On May 13, the Canadian High Commissioner joined his American counterpart, Ambassador Godard, in deploring criminal violence here.

“I fully subscribe to what my colleague Ambassador of the United States said last Saturday (May 11): `There is no justification for criminal violence in a democratic society; just as there is no justification for political violence in a democracy’,” Marcoux said.

The Canadian envoy noted that Guyanese society is going through a very difficult time.

“Ten years ago it opted, through free and fair elections, for democracy. But Democracy cannot be defined only by the periodic holding of elections,” Marcoux asserted.

“Democracy is also defined by the inclusiveness of all citizens in the process of government; democracy is defined by the quality of the dialogue between the politicians themselves, whatever their political allegiance; between the politicians and civil society and between the different groups who form the civil society,” he said.

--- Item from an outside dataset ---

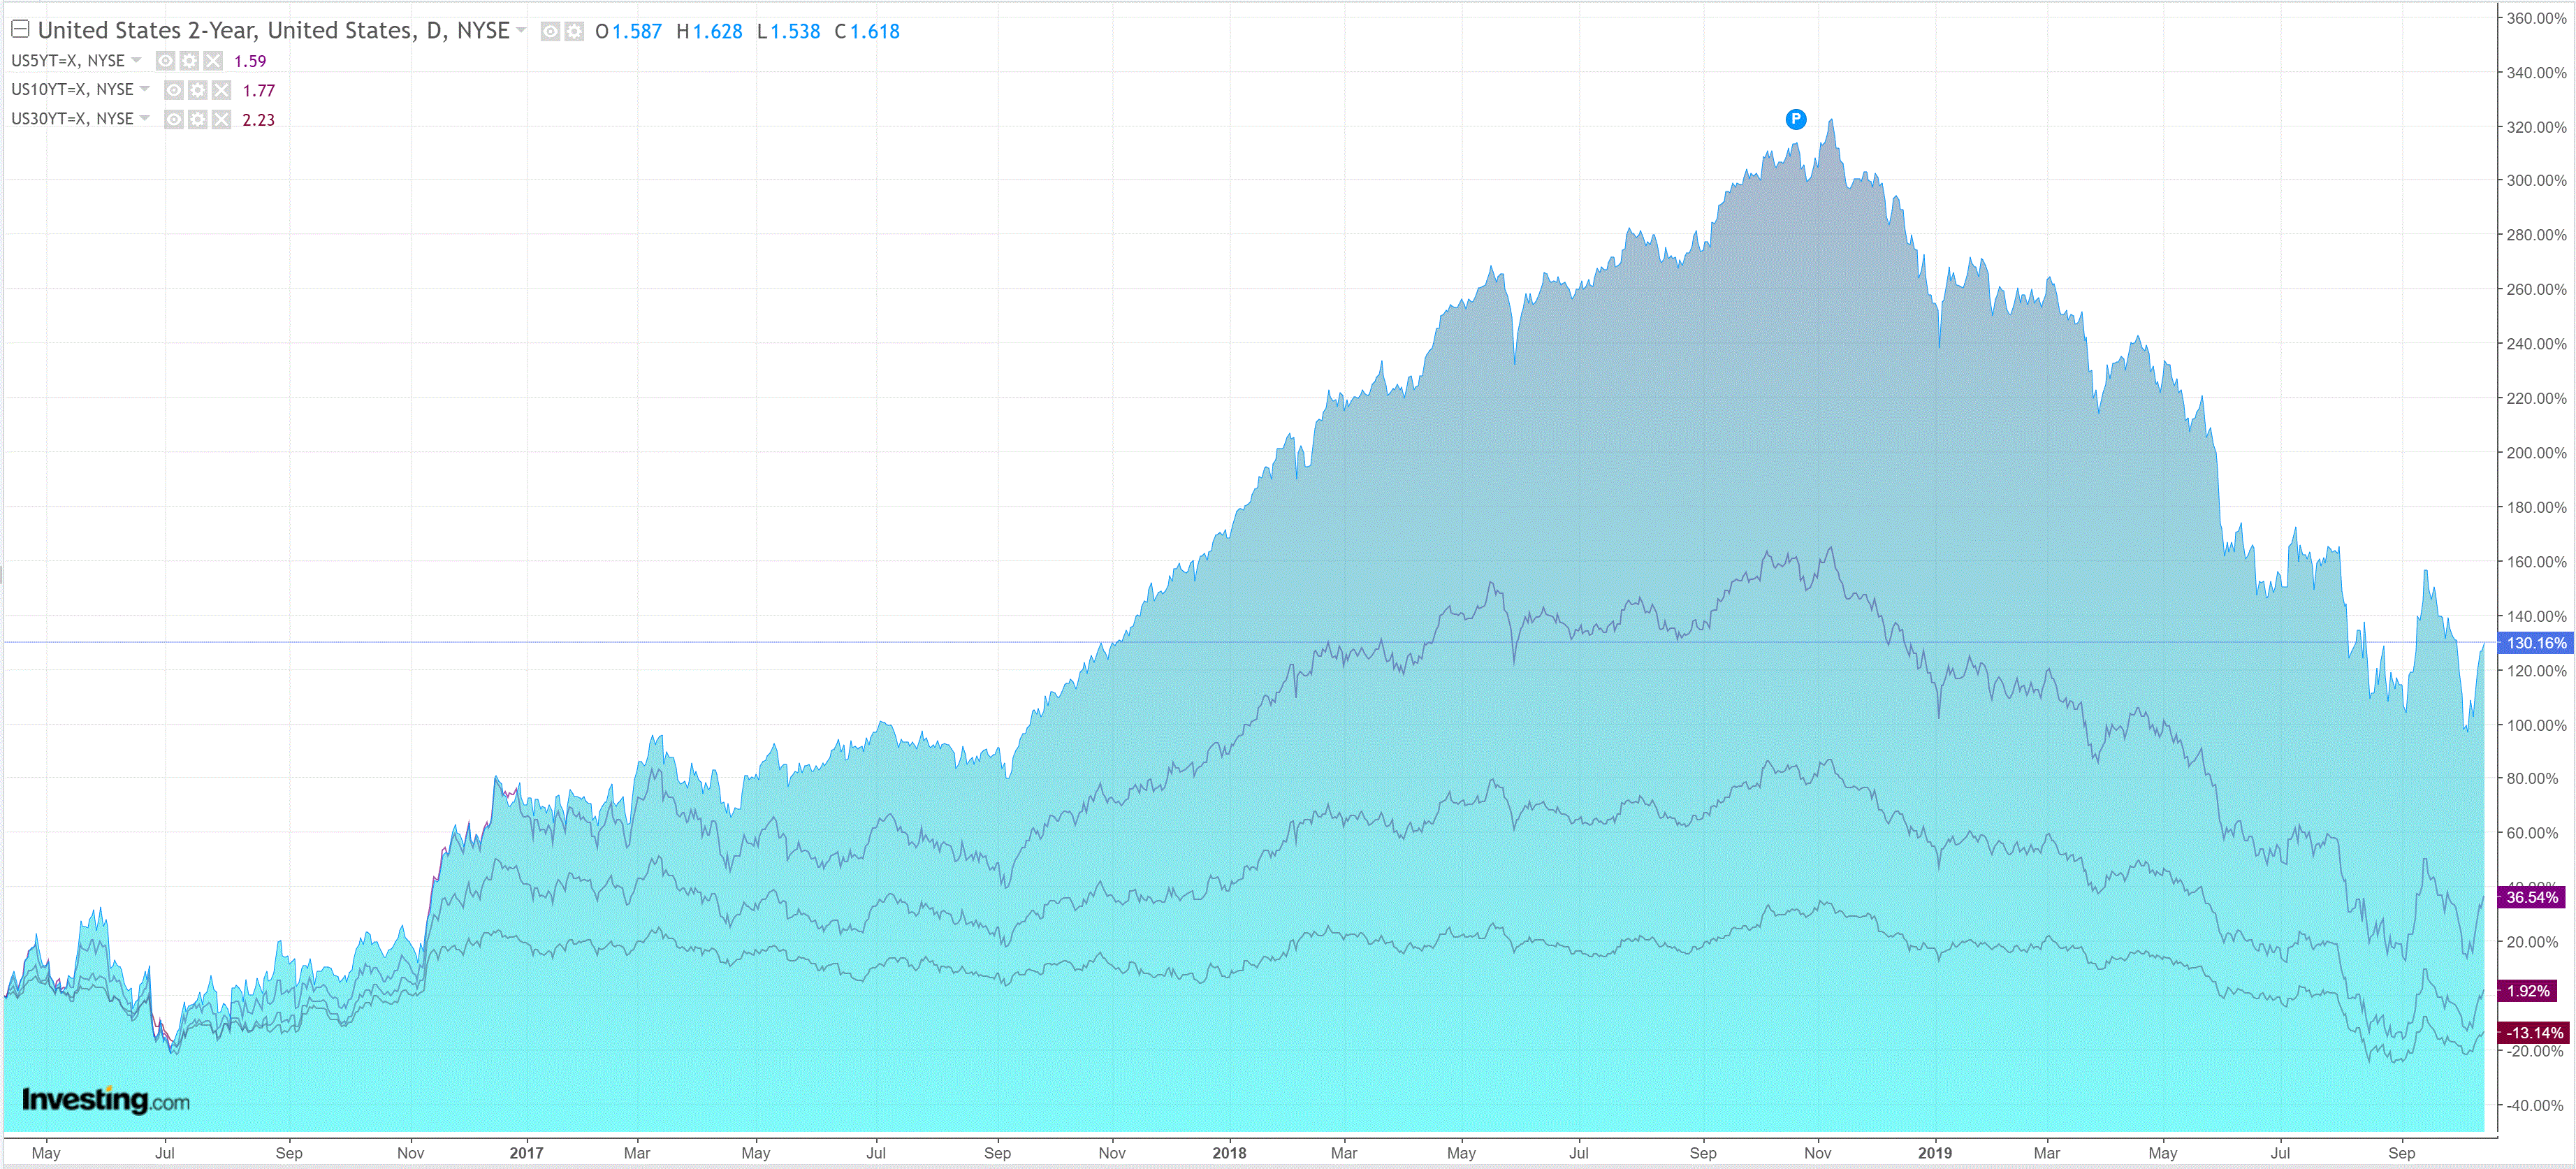This screenshot has height=1169, width=2576.
Task: Hide the US5YT=X series with eye icon
Action: (166, 61)
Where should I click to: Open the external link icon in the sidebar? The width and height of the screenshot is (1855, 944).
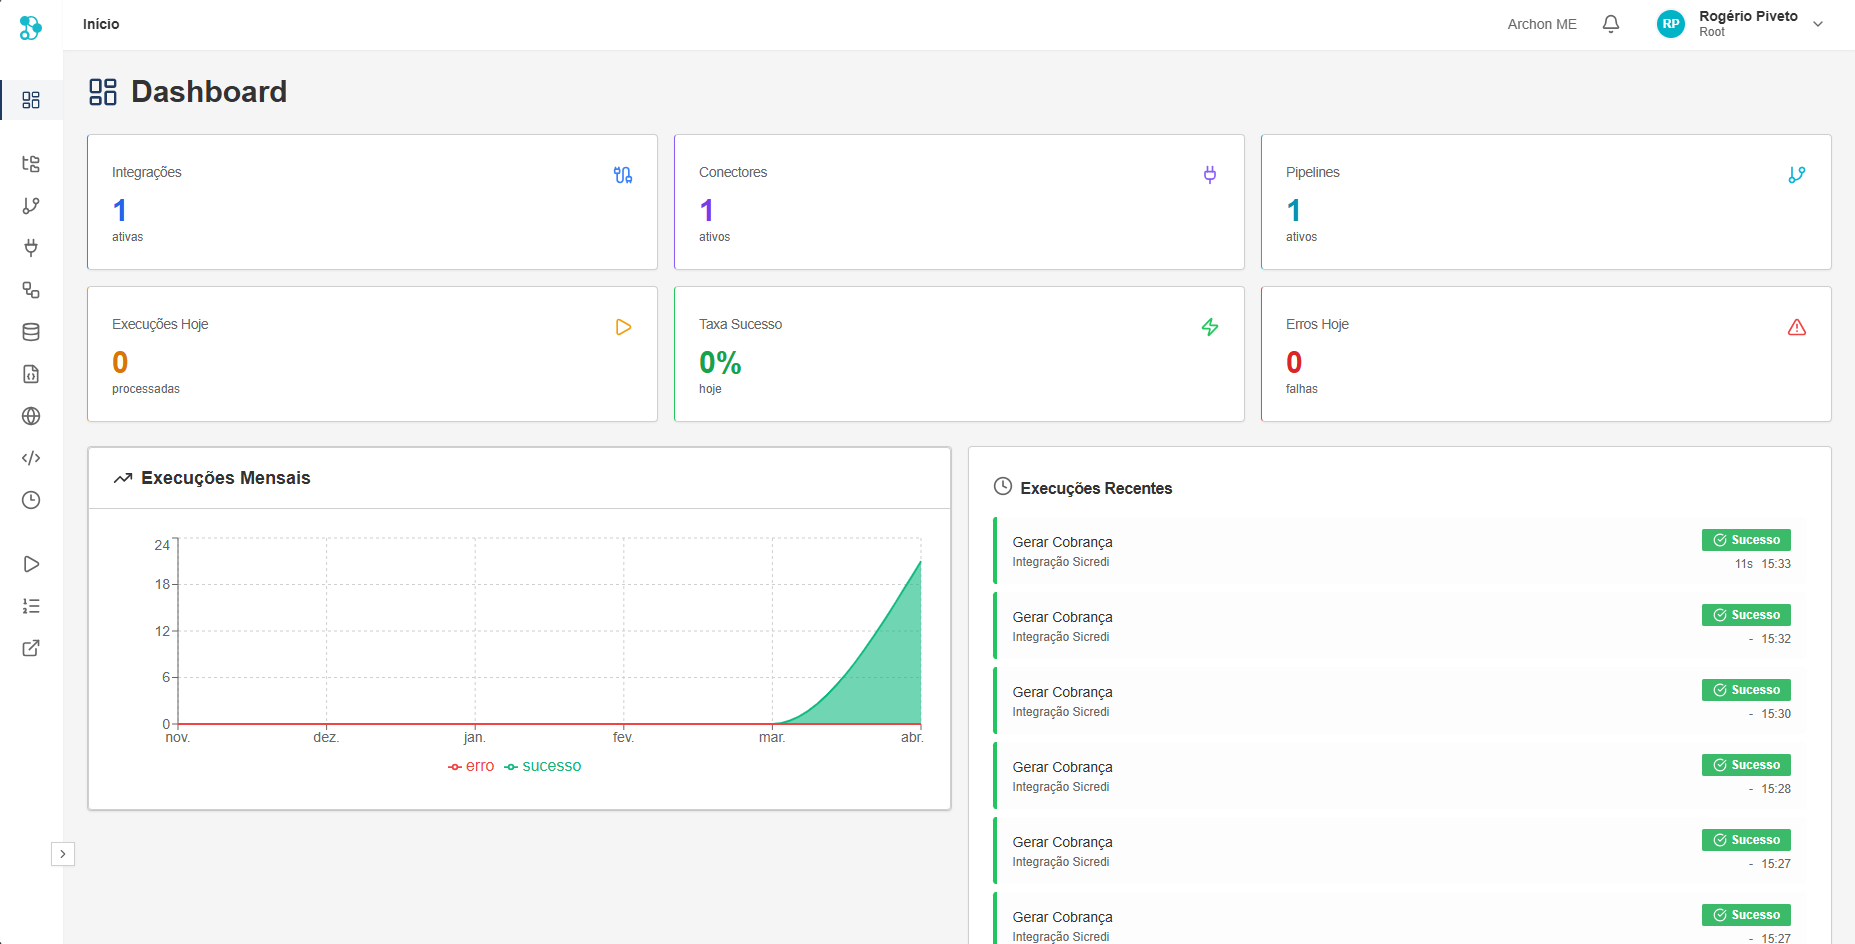click(x=31, y=648)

“Democracy can be judged by the quality of the dialogue between these different sectors of society (and) this is the kind of democracy that all our governments have promised to uphold during the last Summit of the Americas,” Marcoux added.

Such a democracy, he said, thrives above all in Parliament, the normal place to discuss the affairs of the nation.

It is strengthened through the different media whose task it is to inform the public of the main current ideas and opinions discussed in a society “but it never, never flourishes in the streets”, he said.

“The streets may be a meeting place for the citizens. It is not the proper place to conduct the affairs of the nation,” he asserted.

Three days before, Ambassador Godard asserted that one of the reasons Guyanese are so frightened by the current crime wave plaguing this country is that the problem is being debated in a particularly acrimonious political environment.

He said in this environment, criminal violence, normally roundly condemned by all sectors of society, has been treated almost like “a legitimate subject for debate”.

Godard, however, pointed out that there should be no room for doubt since Guyana is a democratic society that is founded on and depends for its existence on respect for the rule of law.

“There is no justification for criminal violence in a democratic society, just as there is no justification for political violence in a democracy,” Godard had declared.

The U.S. Ambassador was at the time addressing a large gathering at the gala opening of the technologically advanced multi-million-dollar DIDCO Poultry Farm at Yarowkabra on the Soesdyke-Linden Highway.

Meanwhile, President Jagdeo at the news conference warned that the threat to democracy comes from many quarters including political parties and in some cases, sections of civil societies and the media. He urged that the international community should look beyond the concept that its only state actors that can violate democracy and work together to combat all the forces which pose a threat to democracy.